En la competición con Podemos por el protagonismo en la izquierda española, el Gobierno funciona a golpe de decretazo, en un fraude de ley porque no hay urgencia, para transformar a placer sin pasar por los mecanismos corrientes. Se trata de arrinconar a los podemitas en la esquina oscura, donde sean irrelevantes para el sentimentalismo y el estatismo izquierdistas.

Los socialistas aprovechan para suplantar a los de Iglesias la circunstancia de que Podemos está en manos de Echenique, un hombre que no tiene autoridad en su organización ni conocimientos de política.

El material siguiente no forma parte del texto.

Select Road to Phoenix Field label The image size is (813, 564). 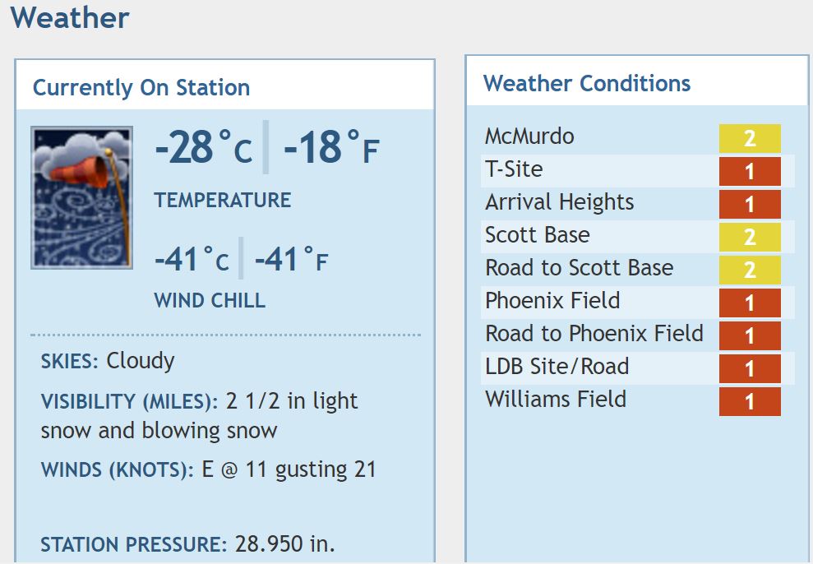[594, 334]
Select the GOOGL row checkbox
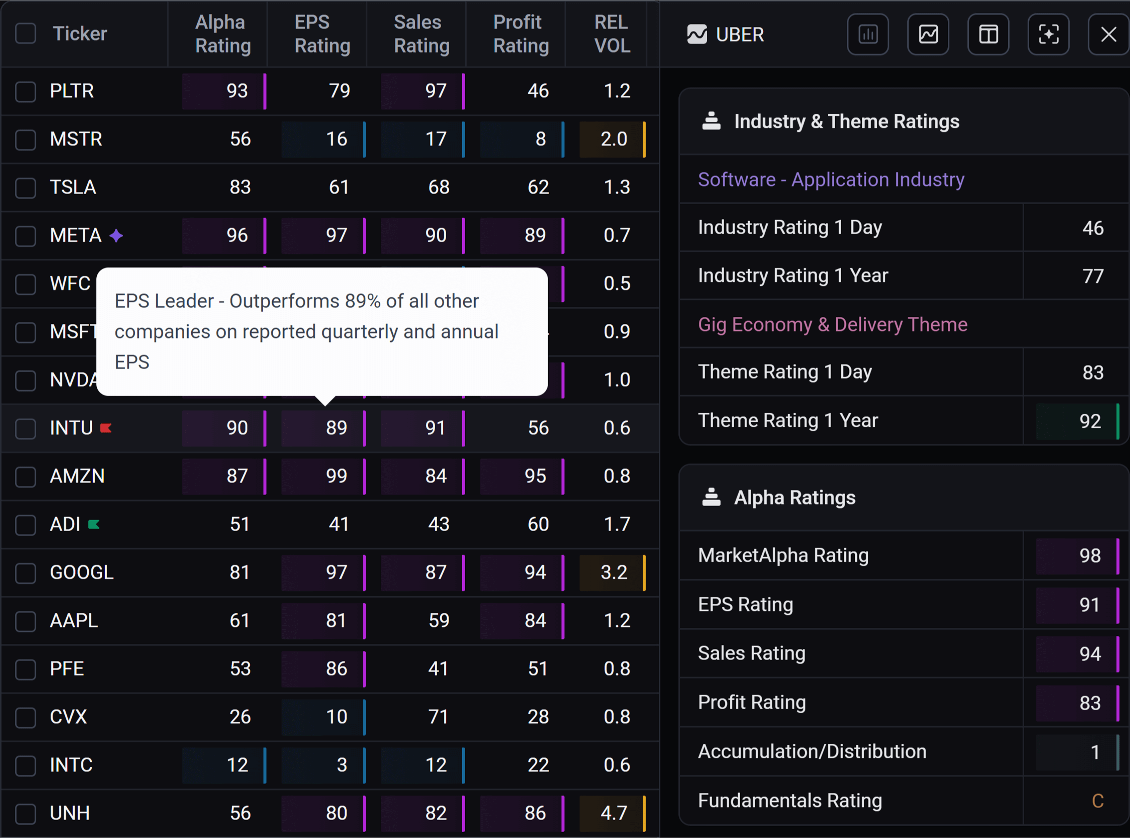1130x838 pixels. click(x=25, y=573)
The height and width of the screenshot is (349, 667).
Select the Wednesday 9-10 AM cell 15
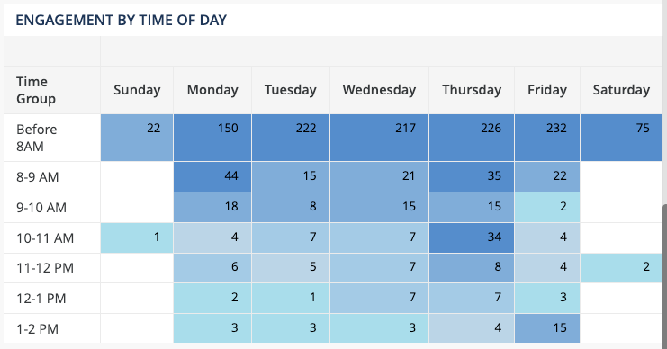[x=379, y=208]
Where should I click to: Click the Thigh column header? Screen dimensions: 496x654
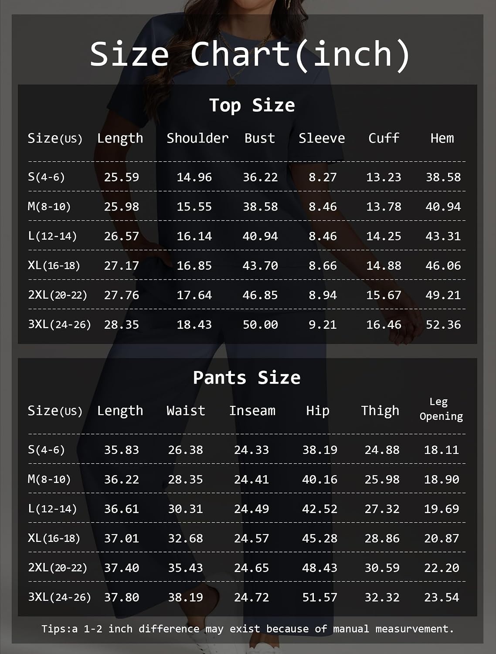tap(380, 411)
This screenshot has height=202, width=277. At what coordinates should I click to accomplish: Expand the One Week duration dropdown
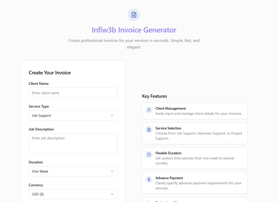click(73, 171)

La suplantación se efectúa incidiendo en los elementos identitarios de la Nueva Izquierda: el feminismo cateto -ahora se dice “Consejo de Ministros y Ministras”-, la fiscalidad socialista -que paguen los ricos y las “malvadas” empresas-, el buenismo de la inmigración -hasta que se topa con la realidad-, el aumento del gasto público -siempre se pueden imprimir más billetes, que diría Eduardo Garzón-, y la RTVE progre.

Al PSOE de Sánchez le da igual que España sea una nación de naciones, una federación, una confederación o una Liga de Estados y Ciudades libres

A esto se añade la eficacia en la dialéctica amigo-enemigo, donde han vuelto a ganar a Podemos. Sánchez ha aprovechado que un Gobierno es más potente que un partido a la hora de señalar al contrincante. Esta tarea la hicieron muy bien los podemitas entre 2015 y 2017, en parte por el abandono del viejo PP de los rudimentos más básicos de lo político. Eso hizo que los de Pablo Iglesias, bien promocionados en las teles amigas, tomaran el protagonismo mientras se desinflaba el PSOE. Esto lo ha revertido Sánchez dando un giro autoritario a su política.

La otra cuestión es el pago a los nacionalistas. La resistencia del gobierno a defender a Pablo Llarena como representante del Estado en la demanda civil de Puigdemont, ha puesto en evidencia las intenciones de Sánchez. El propósito es abandonar la “vía judicial” para el castigo de los delitos del golpismo, y tratar a sus delincuentes como interlocutores legítimos. El trasfondo es que el golpe que se inició en septiembre de 2017 con las “leyes de desconexión” y que culminó con la República de los ocho segundos se debió a la falta de “voluntad política” del enemigo; esto es, del PP.

Lejos queda la dureza dialéctica de Josep Borrell en aquellos días, y mucho más cerca las declaraciones de Carmen Calvo hablando de sentarse a negociar. Ese nuevo escenario de rendición preventiva no solo atañe a los nacionalistas catalanes, a los que se propone un nuevo Estatuto, sino a los vascos. Por eso están acordando con el PNV el traspaso rápido de competencias, especialmente las del control del transporte, las prisiones y la Seguridad Social.

Al fondo, de nuevo, está la organización y definición de España. Al PSOE de Sánchez le da igual que sea una nación de naciones, un pueblo de nacionalidades, una federación, una confederación, o una Liga de Estados y Ciudades libres, mientras tenga el apoyo parlamentario de los nacionalistas. Tampoco le importa negociar algún tipo de referéndum que contenga de forma explícita o implícita el deseo, o no, de seguir perteneciendo a este país.

Pero de todo esto no se debate. Franco y su Valle preocupan más. Ya escribió Michel Foucault que el Poder es una situación estratégica para el cumplimiento de un interés determinado, que se define por su capacidad para conducir al antojo las conductas colectivas. Sánchez ha confirmado a Pávlov.